6.5 years ago by
Hello. I assume that what you're trying to do is use the short variation database to get variants using genes as your filter, then get the alleles and phenotypes for each of the variants.
I'm afraid that that's not actually possible at the moment. The reason for this is that in Ensembl the phenotypes in mouse are only associated with genes, not with variants, due to the data that we have available. What you can do instead is a query using the genes database to get the phenotype(s) associated with each gene, and a query to get the variants and alleles associated with each gene, then merge the two together. This is not ideal, of course, as there is no way of knowing which variants actually cause the phenotype, but then we also don't know that so you're no better off than us.

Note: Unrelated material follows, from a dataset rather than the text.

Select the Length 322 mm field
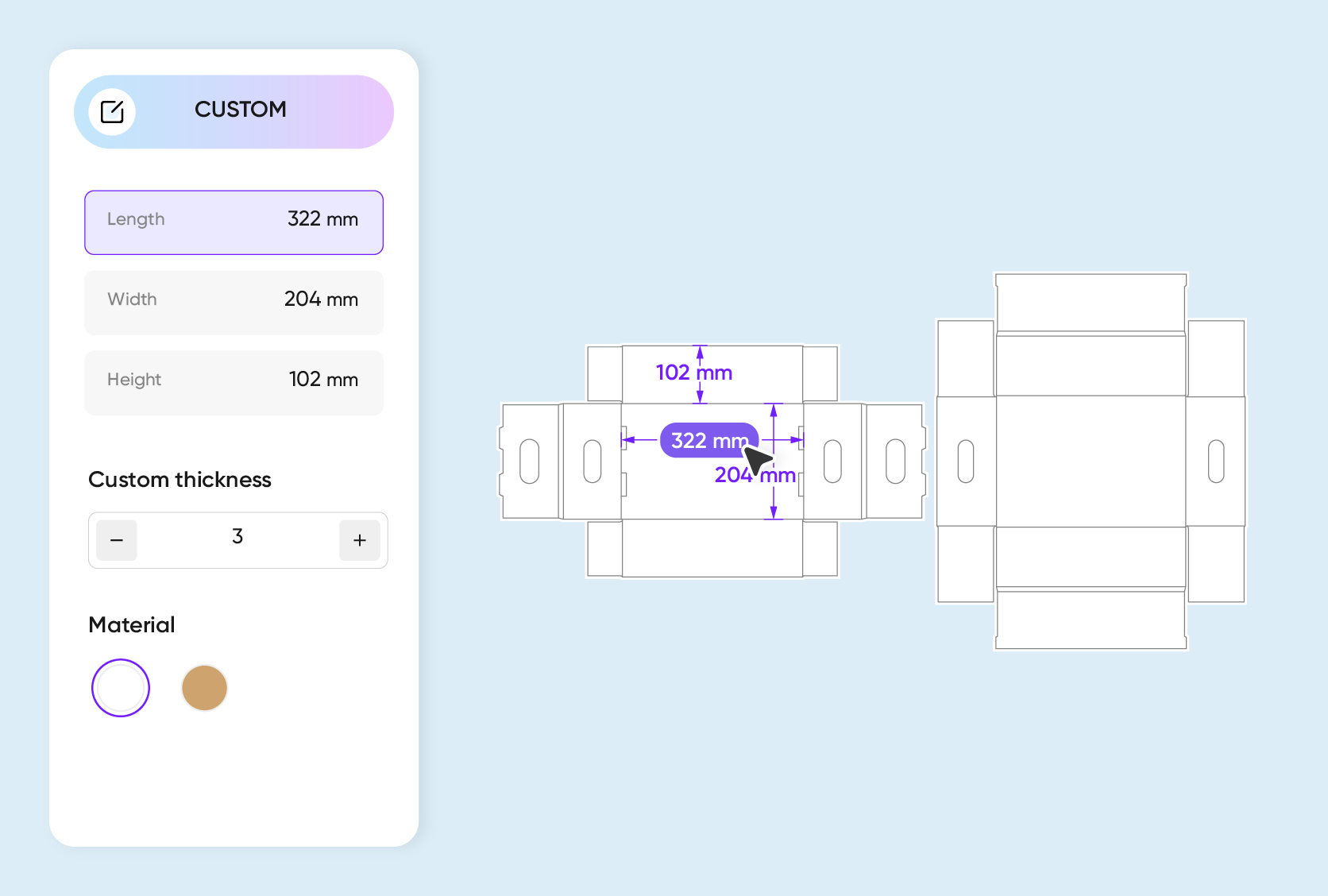The height and width of the screenshot is (896, 1328). tap(234, 222)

One thing I might suggest, however, is that BioMart might not be the best way to do this query. Firstly, you would have to do two separate queries then merge them together, which may be complicated. Secondly, BioMart can get a bit funny with lots of data. A query with ~2600 genes, each with, say, 3000 variants is 780,000 variants. BioMart doesn't like that amount of data and what it is likely to do is decide partway through your query that it can't manage it and just stop, giving you only part of your results and not actually telling you that it's done it. Because of this, I would suggest that you attempt to use the Perl API instead. This will allow you to do a single query which will print the phenotype and a list of the variants for each gene, and will be able to handle a query of this size. Let me know if you want to use this and need any help.